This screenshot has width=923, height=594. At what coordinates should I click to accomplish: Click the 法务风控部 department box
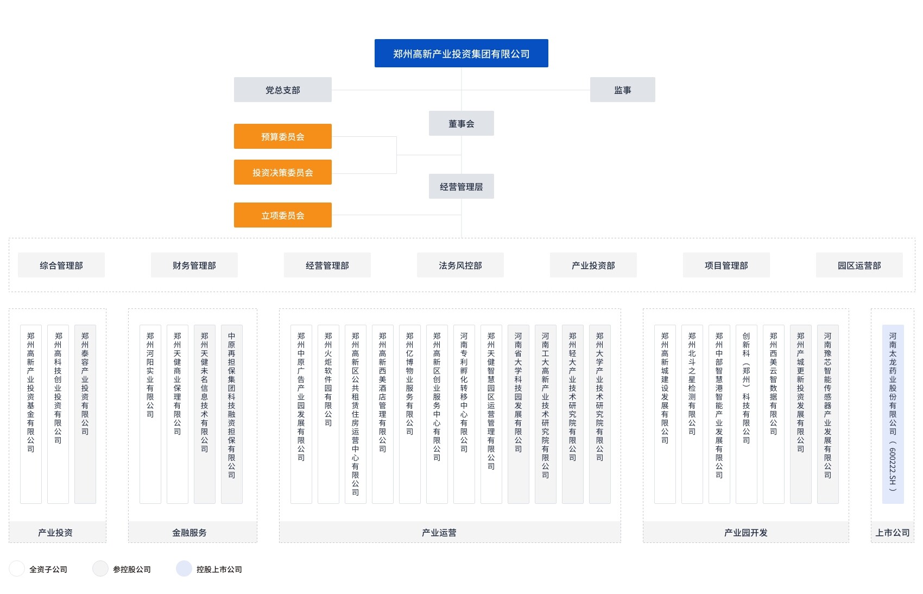pyautogui.click(x=460, y=265)
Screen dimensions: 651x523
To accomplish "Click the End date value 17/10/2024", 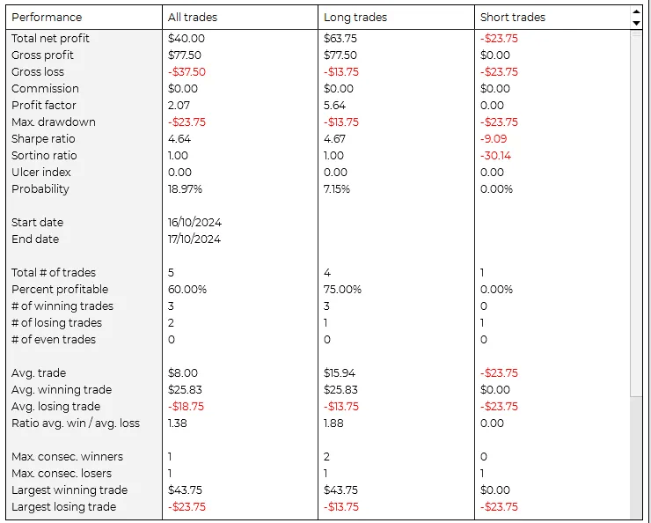I will (194, 239).
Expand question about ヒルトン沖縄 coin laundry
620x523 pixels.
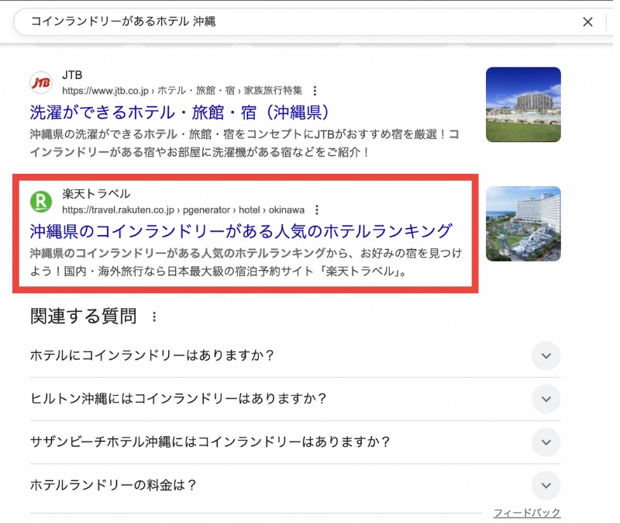point(546,399)
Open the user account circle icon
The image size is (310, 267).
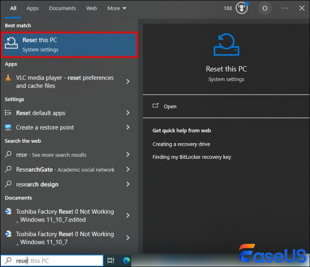point(265,8)
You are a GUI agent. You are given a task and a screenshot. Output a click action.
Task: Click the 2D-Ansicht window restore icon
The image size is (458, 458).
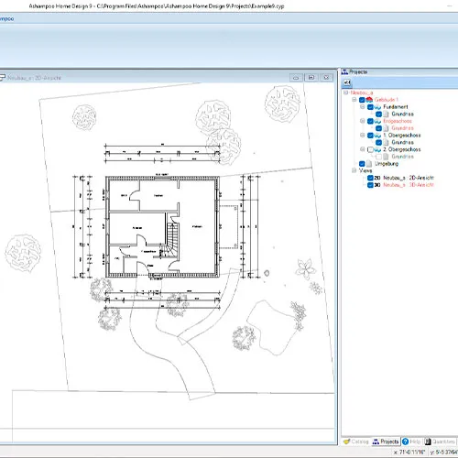pyautogui.click(x=311, y=78)
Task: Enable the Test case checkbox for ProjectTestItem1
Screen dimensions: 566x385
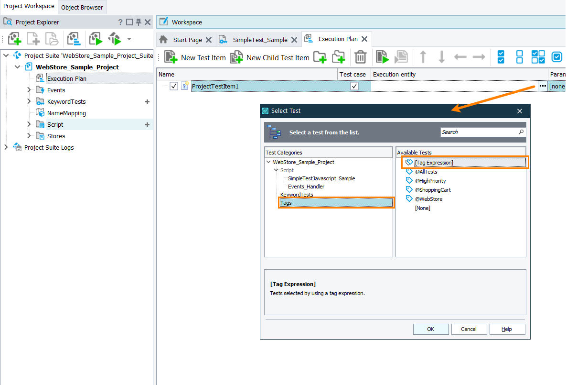Action: coord(354,86)
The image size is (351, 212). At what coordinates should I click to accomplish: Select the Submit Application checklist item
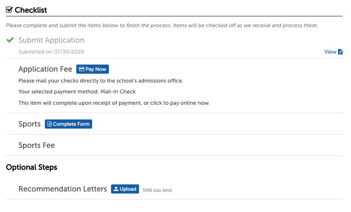(x=52, y=40)

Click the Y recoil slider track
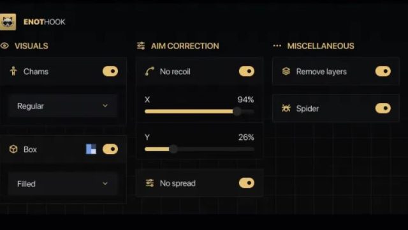coord(200,149)
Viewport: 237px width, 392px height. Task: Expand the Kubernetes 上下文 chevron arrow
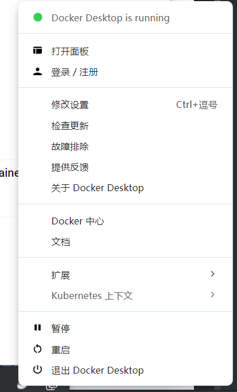coord(212,295)
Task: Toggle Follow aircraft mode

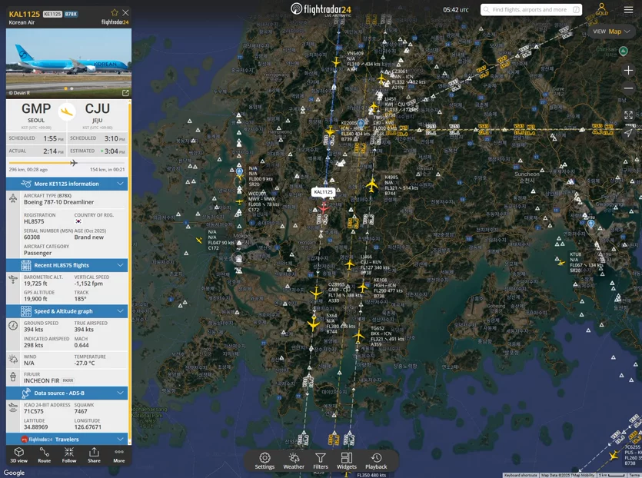Action: pos(69,455)
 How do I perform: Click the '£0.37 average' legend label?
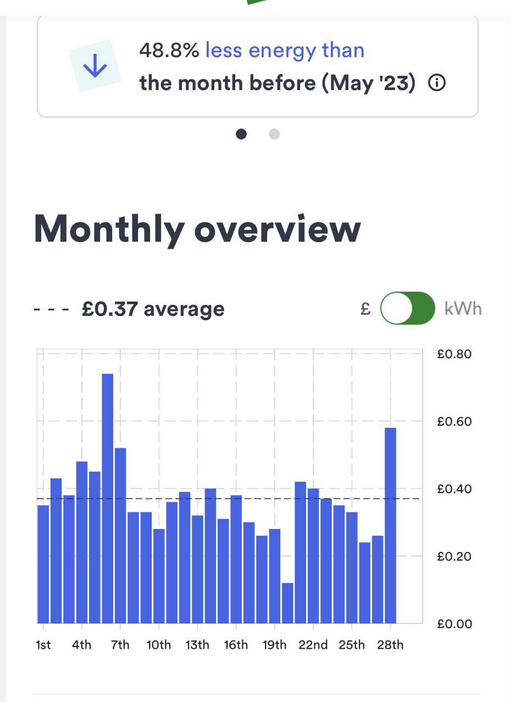coord(153,309)
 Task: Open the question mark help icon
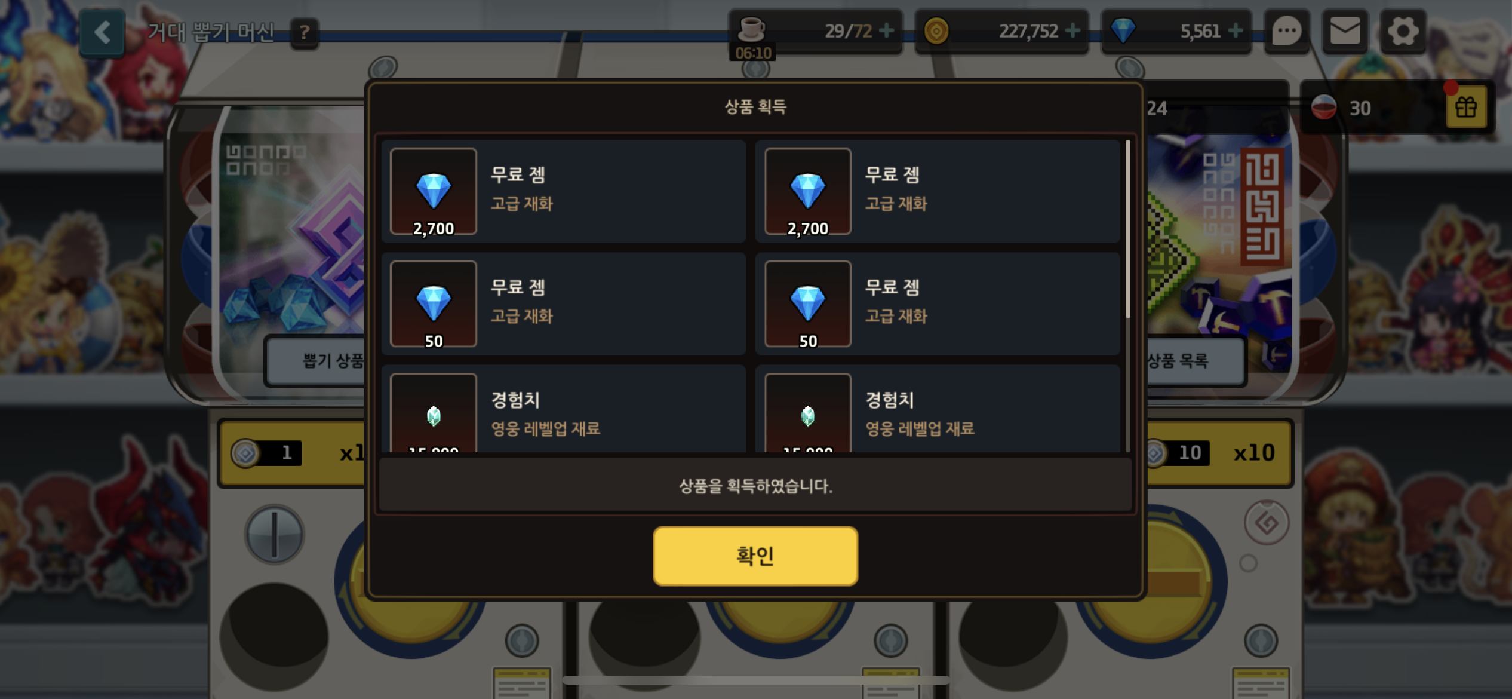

--- --- ---

Pull every line containing the word "Open" out of the material and copy it.

Open the user account circle icon
 Task: Open the question mark help icon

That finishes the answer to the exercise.